Fitness Minutes: (68,042)
7,978 9/7/13 10:51 A
When I was morbidly obese, I had the same mentality. I couldn't understand why someone with 10 pounds to lose would even join SP...I mean, it's for people with serious issues..LOL. When you have an enormous amount of weight to lose you feel very little sympathy for the person that already weighs what your goal is.
Fitness Minutes: (1,502)
9/7/13 10:46 A
Thanks Miami_Lilly, I know what you mean about it being more difficult since I don't have as much to lose. Even so, sometimes I think people are really just saying, "Why are you trying to lose weight when you are already within the healthy range?"
Fitness Minutes: (1,502)
9/7/13 10:44 A
I felt better mentally AND physically when I was twenty pounds lighter.
The twenty pound goal comes from what I weighed a few years ago, it is not an arbitrary number. I have been gaining weight over the last few years and I HATE IT. I hate the way I look and feel. That's why I get SO frustrated when people are like "oh but you look fine, blah blah blah". Running is so much harder at this weight than it was twenty pounds ago. I don't want to have to keep buying larger and larger pants. How is it possible that people don't understand this???
Fitness Minutes: (68,042)
7,978 9/7/13 10:44 A
I understand your frustration. It's all about the weight you feel the best in, regardless of where you fit in on the BMI chart. On a BMI chart, 125 pounds is considered healthy for me, which is ridiculous. I haven't weighed 125 pounds since I was 11 years old. The high range is 163 pounds...what a difference! I am now at 173 pounds and feel great physically. I think people don't take the fact that you are 20 pounds over the weight that feels right for you. But what I think they mean, is that the less weight you have to lose, the harder it is to lose it. I have lost 100 pounds, but can't seem to lose that last 20, because I am closer to that "healthy weight".
9/7/13 10:38 A
Do I get frustrated about people saying "but you're at a healthy weight?"

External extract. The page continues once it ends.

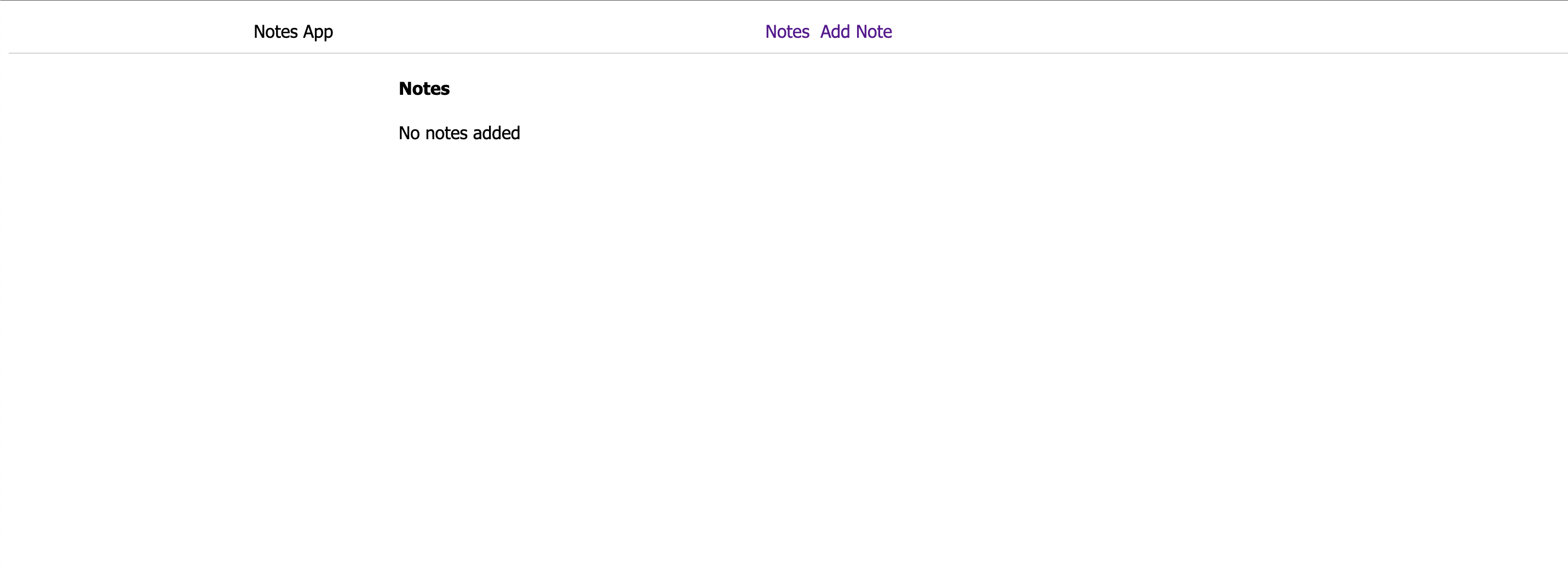Click the Notes App title
The width and height of the screenshot is (1568, 587).
click(293, 32)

Nope. But I also lived with eating disorders for years. My ideal weight was about 40 pounds less than I weigh right now. So, I've thought that other people don't know what's best for me for a LONG time.

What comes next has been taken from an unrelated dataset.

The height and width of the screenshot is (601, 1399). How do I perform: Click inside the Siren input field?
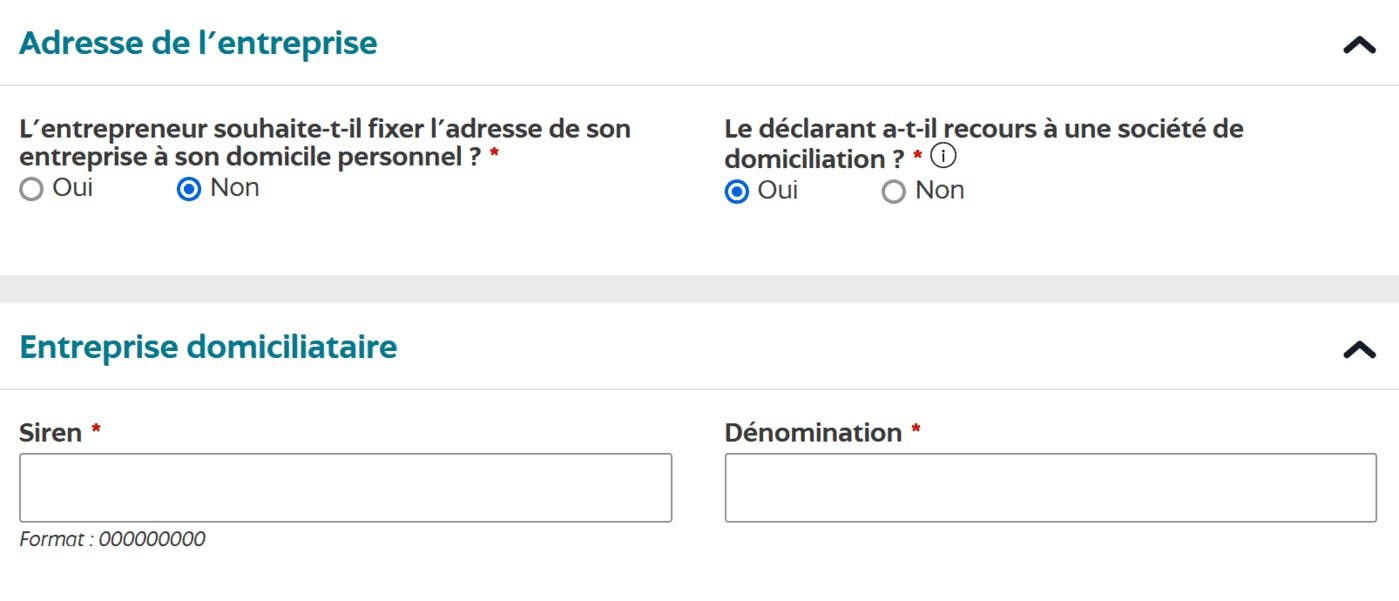tap(345, 487)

Those extra pounds you're talking about are generally called "vanity pounds." They're called that for a reason. What you have to ask yourself is, exactly when did you get the idea that being 20 pounds lighter is right for you. You say you felt better. Was that mentally? Physically? Is this a matter of health or a matter of pride?
I know for me, weighing 133 pounds is humbling. I am at a healthy weight, but the old eating disorder part of myself says that I'm fat cow...and if only I could lose 20 or 30 more pounds, then I would REALLY be healthy.
Fitness Minutes: (1,502)
9/7/13 10:05 A
I get so frustrated seeing people comment things like "but you're at a healthy weight" and "it's going to be hard for you to lose anything seeing as you're at a healthy weight".

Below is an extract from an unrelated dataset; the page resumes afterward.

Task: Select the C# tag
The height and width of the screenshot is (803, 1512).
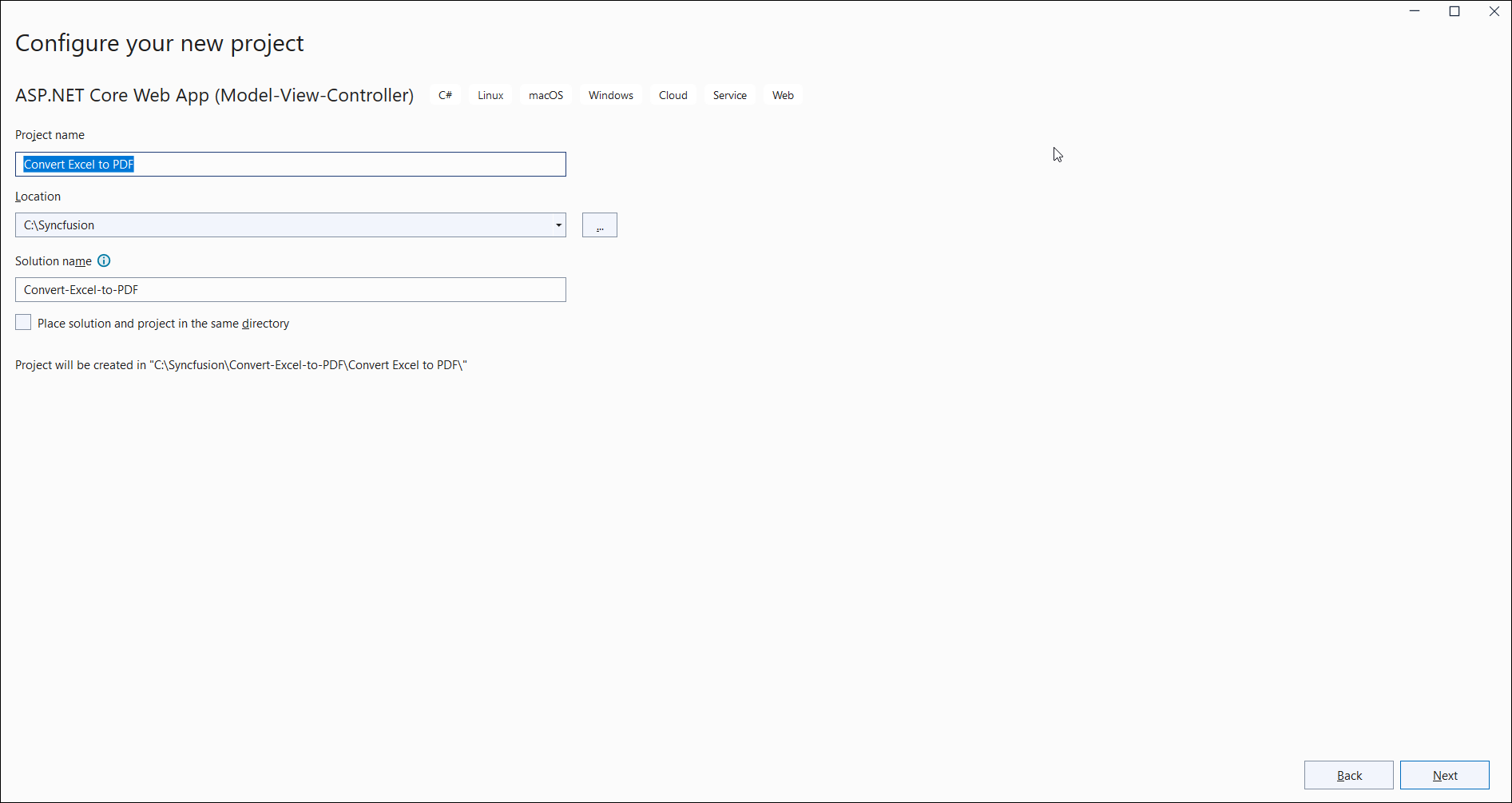Action: tap(445, 95)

I understand that there are people on SP who are trying desperately to get down to what is considered a "healthy weight", but there are also people who are above a comfortable weight for themselves, but still fall into the "healthy weight" category. I may, for all intents and purposes, be within some arbitrary healthy weight range (whether you're basing it on the BMI scale or just by your own standards), but at the moment I weigh 20lbs more than I used to. Both weights are within the BMI healthy weight range, which is huge by the way. A healthy weight for my height can be anywhere within the span of almost 40lbs, and I can tell you I look way different and FEEL way different between the two extremes.
Does anyone else see or receive these comments and get frustrated by them?